**Page text**
BEGIN
July 05, 2007

Brizendine Proposes a New Stereotype!

I tell you, the speed of modern communication is only rivalled by the speed at which people can come up with new unsupported generalizations. Alert reader Tamara Bhandari has pointed us to this article in the LA Times in which Louann Brizendine, author of The Female Brain, responds to the paper just published in Science that demolishes the claim that women are more talkative than men as follows:

"What it really means is not that she talks too much," said Brizendine, who directs the Women's Mood & Hormone Clinic at UC San Francisco. "It's that he doesn't listen enough!"

Of course, the Mehl. at al. study doesn't "really mean" this. That is, that men don't listen enough is not a logical implication of the fact that men and women are about equally talkative. What she seems to mean is that in face of these empirical findings, the closest hypothesis she can think of to the old stereotype that is not ruled out by the data is that men don't listen enough. She doesn't cite any evidence for her new hypothesis. Indeed, it is an inferior hypothesis, from a scientific point of view (but therefore a superior one from the point of view of popular writers), in that the empirical claims that it makes are far from clear. We know what it would mean for women to talk more than men and how we can measure this. What exactly does it mean for men to listen enough, or not enough? How can you measure that?
END
**Supplied material**
BEGIN
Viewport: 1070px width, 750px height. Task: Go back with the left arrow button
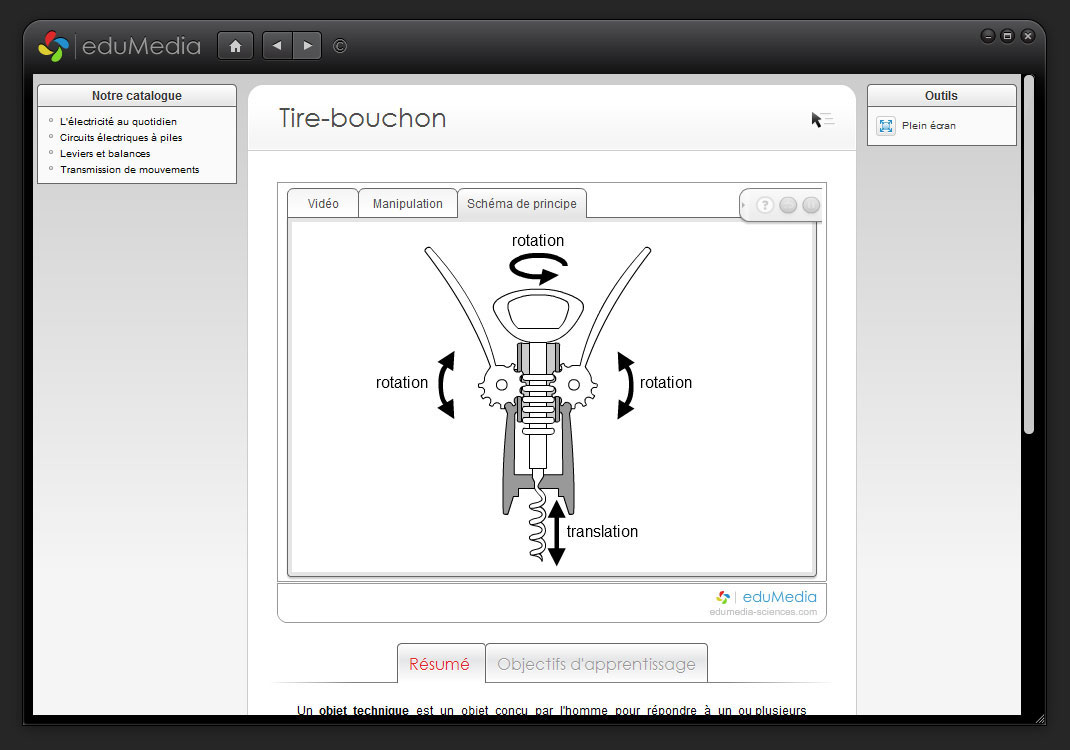(x=277, y=46)
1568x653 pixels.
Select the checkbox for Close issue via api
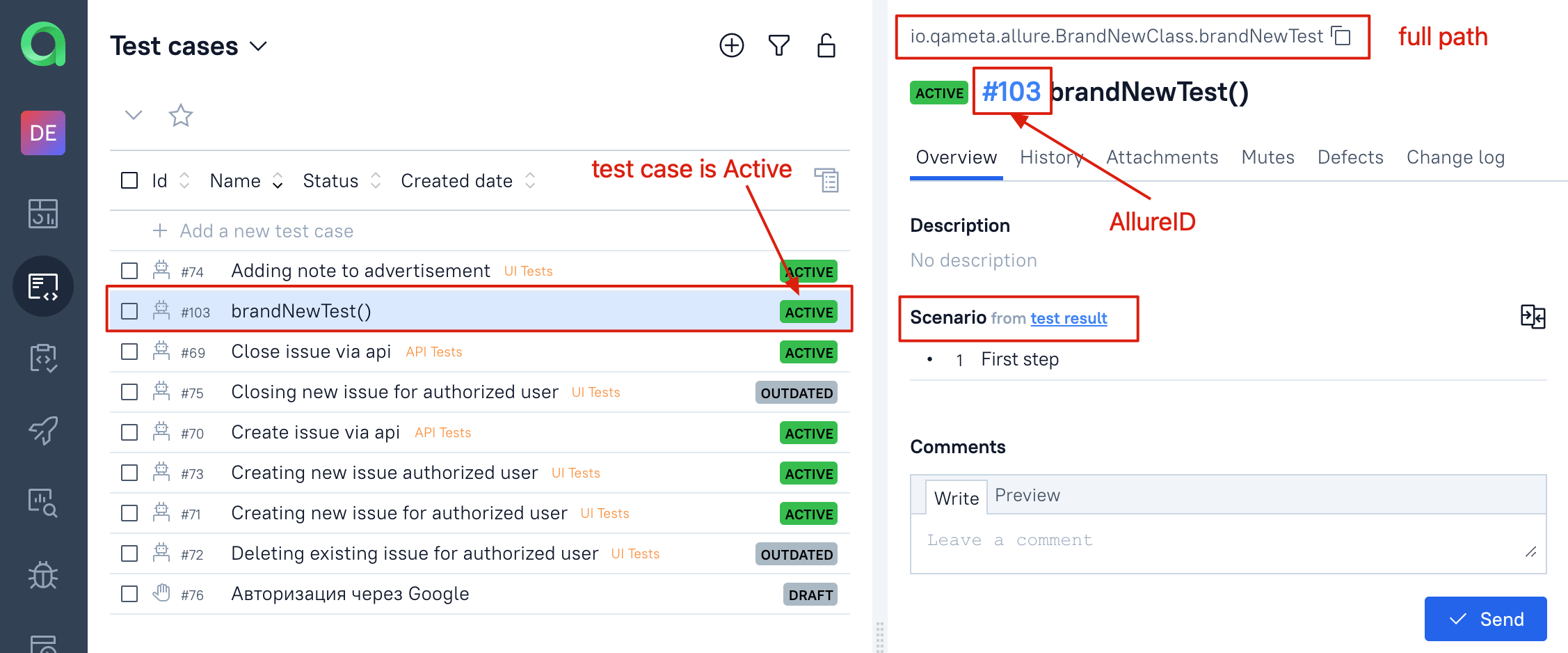pos(129,352)
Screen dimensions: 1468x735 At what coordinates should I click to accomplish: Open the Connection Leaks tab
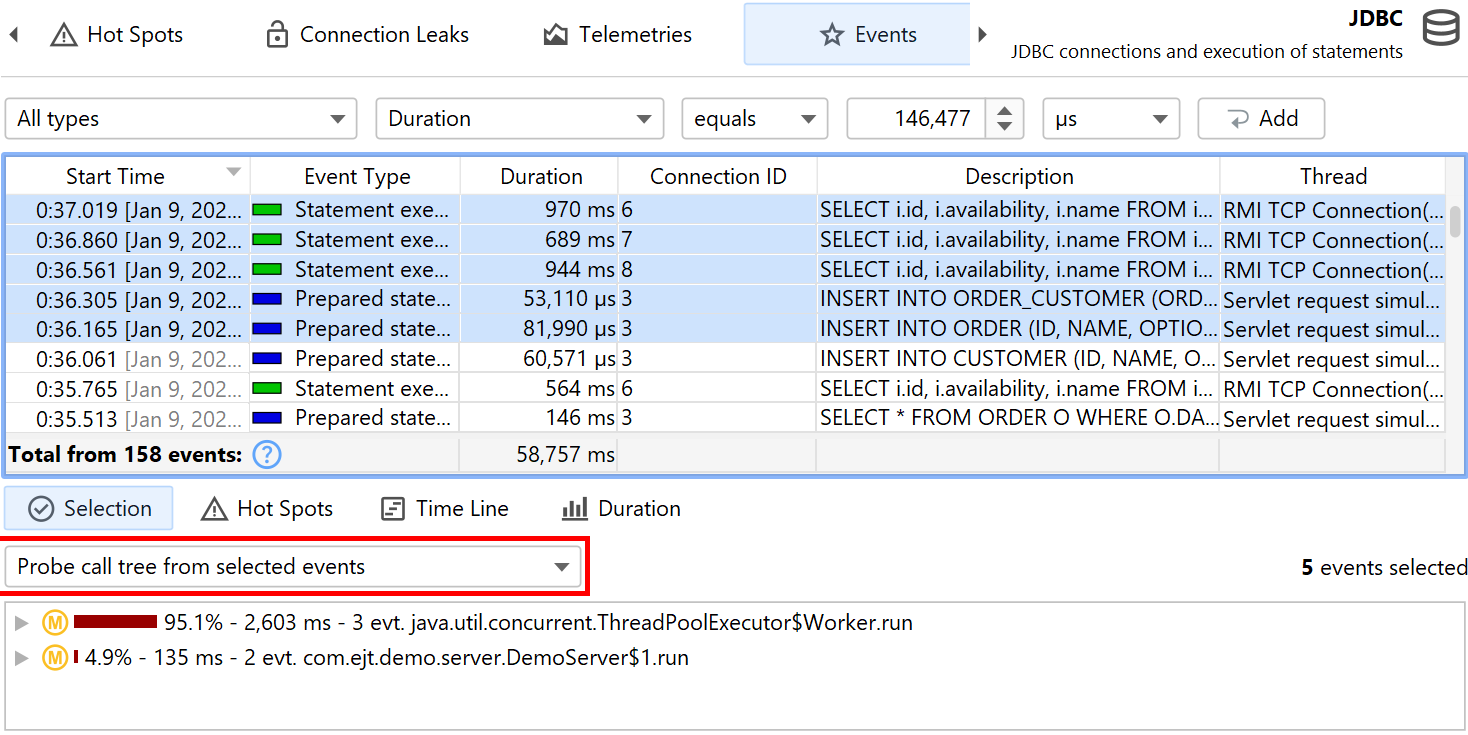(367, 35)
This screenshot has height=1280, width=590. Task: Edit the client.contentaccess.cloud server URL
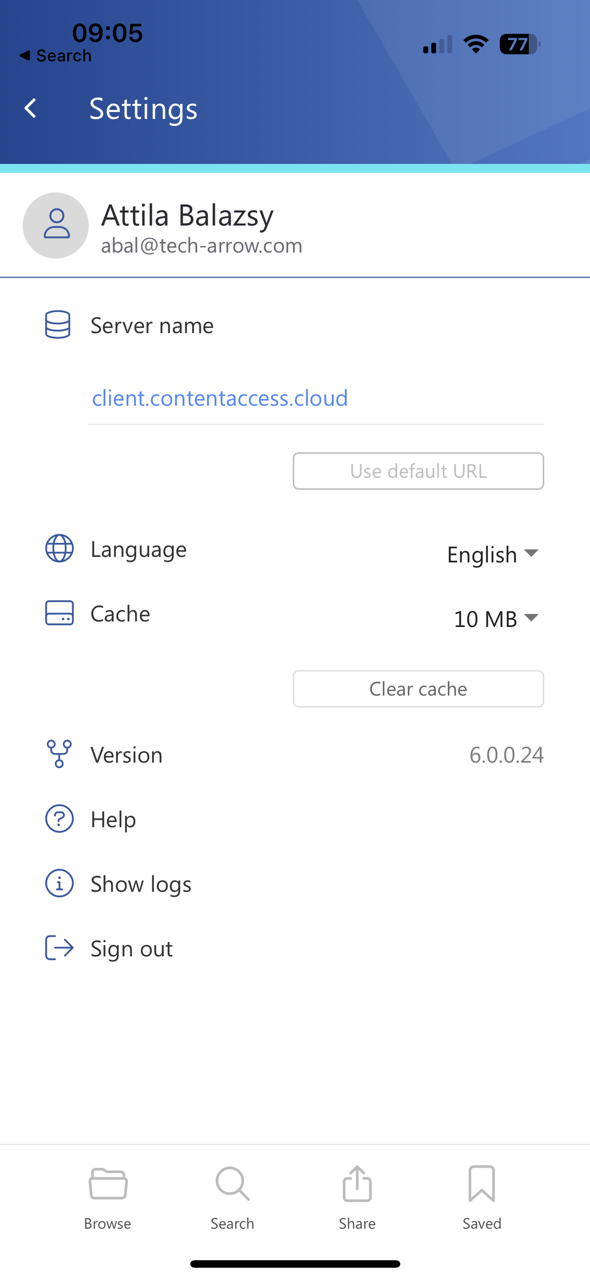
END
**Prompt A**
Answer these from the Brizendine post:
(i) Who pointed readers to the LA Times article?
(ii) Which clinic does Brizendine direct?
(iii) Does Brizendine cite any evidence for her new hypothesis?
**Prompt B**
Repeat the Brizendine post word for word, everything from "Of course, the" down to "you measure that?".

**Response area A**
(i) Tamara Bhandari
(ii) The Women's Mood & Hormone Clinic at UC San Francisco
(iii) No

**Response area B**
Of course, the Mehl. at al. study doesn't "really mean" this. That is, that men don't listen enough is not a logical implication of the fact that men and women are about equally talkative. What she seems to mean is that in face of these empirical findings, the closest hypothesis she can think of to the old stereotype that is not ruled out by the data is that men don't listen enough. She doesn't cite any evidence for her new hypothesis. Indeed, it is an inferior hypothesis, from a scientific point of view (but therefore a superior one from the point of view of popular writers), in that the empirical claims that it makes are far from clear. We know what it would mean for women to talk more than men and how we can measure this. What exactly does it mean for men to listen enough, or not enough? How can you measure that?